"""
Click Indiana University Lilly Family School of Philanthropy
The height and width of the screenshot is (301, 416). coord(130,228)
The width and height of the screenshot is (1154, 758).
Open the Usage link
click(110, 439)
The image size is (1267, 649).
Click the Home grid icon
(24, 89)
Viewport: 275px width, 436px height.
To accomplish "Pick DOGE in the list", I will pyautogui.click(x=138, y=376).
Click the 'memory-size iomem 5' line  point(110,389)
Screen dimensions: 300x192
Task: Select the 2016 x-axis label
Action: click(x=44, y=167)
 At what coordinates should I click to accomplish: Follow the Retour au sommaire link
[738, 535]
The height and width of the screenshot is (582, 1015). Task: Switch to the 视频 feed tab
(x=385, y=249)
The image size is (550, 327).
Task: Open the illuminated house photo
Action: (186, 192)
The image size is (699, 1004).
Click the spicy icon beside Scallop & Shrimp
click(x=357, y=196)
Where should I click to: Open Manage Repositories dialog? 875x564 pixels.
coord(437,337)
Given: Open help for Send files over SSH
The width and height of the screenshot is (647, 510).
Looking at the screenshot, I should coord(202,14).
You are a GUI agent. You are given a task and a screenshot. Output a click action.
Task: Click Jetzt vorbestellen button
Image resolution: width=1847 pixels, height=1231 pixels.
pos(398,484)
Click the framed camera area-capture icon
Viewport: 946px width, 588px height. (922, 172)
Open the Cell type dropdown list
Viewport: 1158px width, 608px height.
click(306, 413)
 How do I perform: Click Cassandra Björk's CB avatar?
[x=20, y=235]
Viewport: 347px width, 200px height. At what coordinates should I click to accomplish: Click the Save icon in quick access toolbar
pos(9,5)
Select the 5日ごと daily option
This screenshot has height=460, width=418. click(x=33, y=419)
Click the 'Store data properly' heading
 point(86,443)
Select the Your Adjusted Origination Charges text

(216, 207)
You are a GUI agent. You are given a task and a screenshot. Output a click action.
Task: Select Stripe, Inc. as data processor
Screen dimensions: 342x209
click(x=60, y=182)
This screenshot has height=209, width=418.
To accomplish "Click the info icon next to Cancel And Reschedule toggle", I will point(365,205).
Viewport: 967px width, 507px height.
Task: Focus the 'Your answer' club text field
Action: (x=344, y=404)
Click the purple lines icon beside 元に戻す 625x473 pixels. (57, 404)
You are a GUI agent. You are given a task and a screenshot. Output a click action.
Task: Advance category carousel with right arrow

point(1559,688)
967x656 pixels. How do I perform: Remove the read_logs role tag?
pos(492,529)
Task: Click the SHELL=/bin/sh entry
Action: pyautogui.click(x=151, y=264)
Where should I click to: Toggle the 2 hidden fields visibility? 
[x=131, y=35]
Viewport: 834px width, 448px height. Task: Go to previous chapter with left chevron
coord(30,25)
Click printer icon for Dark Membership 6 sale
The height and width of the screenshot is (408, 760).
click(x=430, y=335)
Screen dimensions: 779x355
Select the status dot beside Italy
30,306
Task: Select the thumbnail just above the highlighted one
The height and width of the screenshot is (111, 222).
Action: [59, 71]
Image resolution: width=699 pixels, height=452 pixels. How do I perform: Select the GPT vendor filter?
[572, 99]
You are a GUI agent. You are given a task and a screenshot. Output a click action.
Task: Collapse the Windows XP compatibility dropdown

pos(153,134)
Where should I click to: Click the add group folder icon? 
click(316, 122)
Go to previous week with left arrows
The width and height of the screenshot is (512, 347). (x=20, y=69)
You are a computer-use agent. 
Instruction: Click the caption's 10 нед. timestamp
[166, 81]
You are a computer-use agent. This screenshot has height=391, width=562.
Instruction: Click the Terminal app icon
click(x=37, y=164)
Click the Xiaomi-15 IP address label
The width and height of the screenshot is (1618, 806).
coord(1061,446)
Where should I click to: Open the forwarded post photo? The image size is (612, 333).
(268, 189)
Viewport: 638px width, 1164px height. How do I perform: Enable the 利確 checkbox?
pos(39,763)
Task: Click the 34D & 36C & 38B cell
"""
Exercise description:
Copy out all of the records above, reproducing every line word for word.

Complete answer:
Click Indiana University Lilly Family School of Philanthropy
The height and width of the screenshot is (301, 416). coord(130,228)
The width and height of the screenshot is (1154, 758).
Open the Usage link
click(110, 439)
The image size is (1267, 649).
Click the Home grid icon
(24, 89)
Viewport: 275px width, 436px height.
To accomplish "Pick DOGE in the list", I will pyautogui.click(x=138, y=376).
Click the 'memory-size iomem 5' line  point(110,389)
Screen dimensions: 300x192
Task: Select the 2016 x-axis label
Action: click(x=44, y=167)
 At what coordinates should I click to accomplish: Follow the Retour au sommaire link
[738, 535]
The height and width of the screenshot is (582, 1015). Task: Switch to the 视频 feed tab
(x=385, y=249)
The image size is (550, 327).
Task: Open the illuminated house photo
Action: (186, 192)
The image size is (699, 1004).
Click the spicy icon beside Scallop & Shrimp
click(x=357, y=196)
Where should I click to: Open Manage Repositories dialog? 875x564 pixels.
coord(437,337)
Given: Open help for Send files over SSH
The width and height of the screenshot is (647, 510).
Looking at the screenshot, I should coord(202,14).
You are a GUI agent. You are given a task and a screenshot. Output a click action.
Task: Click Jetzt vorbestellen button
Image resolution: width=1847 pixels, height=1231 pixels.
pos(398,484)
Click the framed camera area-capture icon
Viewport: 946px width, 588px height. (922, 172)
Open the Cell type dropdown list
Viewport: 1158px width, 608px height.
click(306, 413)
 How do I perform: Click Cassandra Björk's CB avatar?
[x=20, y=235]
Viewport: 347px width, 200px height. At what coordinates should I click to accomplish: Click the Save icon in quick access toolbar
pos(9,5)
Select the 5日ごと daily option
This screenshot has height=460, width=418. click(x=33, y=419)
Click the 'Store data properly' heading
 point(86,443)
Select the Your Adjusted Origination Charges text

(216, 207)
You are a GUI agent. You are given a task and a screenshot. Output a click action.
Task: Select Stripe, Inc. as data processor
Screen dimensions: 342x209
click(x=60, y=182)
This screenshot has height=209, width=418.
To accomplish "Click the info icon next to Cancel And Reschedule toggle", I will point(365,205).
Viewport: 967px width, 507px height.
Task: Focus the 'Your answer' club text field
Action: (x=344, y=404)
Click the purple lines icon beside 元に戻す 625x473 pixels. (57, 404)
You are a GUI agent. You are given a task and a screenshot. Output a click action.
Task: Advance category carousel with right arrow

point(1559,688)
967x656 pixels. How do I perform: Remove the read_logs role tag?
pos(492,529)
Task: Click the SHELL=/bin/sh entry
Action: pyautogui.click(x=151, y=264)
Where should I click to: Toggle the 2 hidden fields visibility? 
[x=131, y=35]
Viewport: 834px width, 448px height. Task: Go to previous chapter with left chevron
coord(30,25)
Click printer icon for Dark Membership 6 sale
The height and width of the screenshot is (408, 760).
click(x=430, y=335)
Screen dimensions: 779x355
Select the status dot beside Italy
30,306
Task: Select the thumbnail just above the highlighted one
The height and width of the screenshot is (111, 222).
Action: [59, 71]
Image resolution: width=699 pixels, height=452 pixels. How do I perform: Select the GPT vendor filter?
[572, 99]
You are a GUI agent. You are given a task and a screenshot. Output a click action.
Task: Collapse the Windows XP compatibility dropdown

pos(153,134)
Where should I click to: Click the add group folder icon? 
click(316, 122)
Go to previous week with left arrows
The width and height of the screenshot is (512, 347). (x=20, y=69)
You are a computer-use agent. 
Instruction: Click the caption's 10 нед. timestamp
[166, 81]
You are a computer-use agent. This screenshot has height=391, width=562.
Instruction: Click the Terminal app icon
click(x=37, y=164)
Click the Xiaomi-15 IP address label
The width and height of the screenshot is (1618, 806).
coord(1061,446)
Where should I click to: Open the forwarded post photo? The image size is (612, 333).
(268, 189)
Viewport: 638px width, 1164px height. How do I perform: Enable the 利確 checkbox?
pos(39,763)
Task: Click the 34D & 36C & 38B cell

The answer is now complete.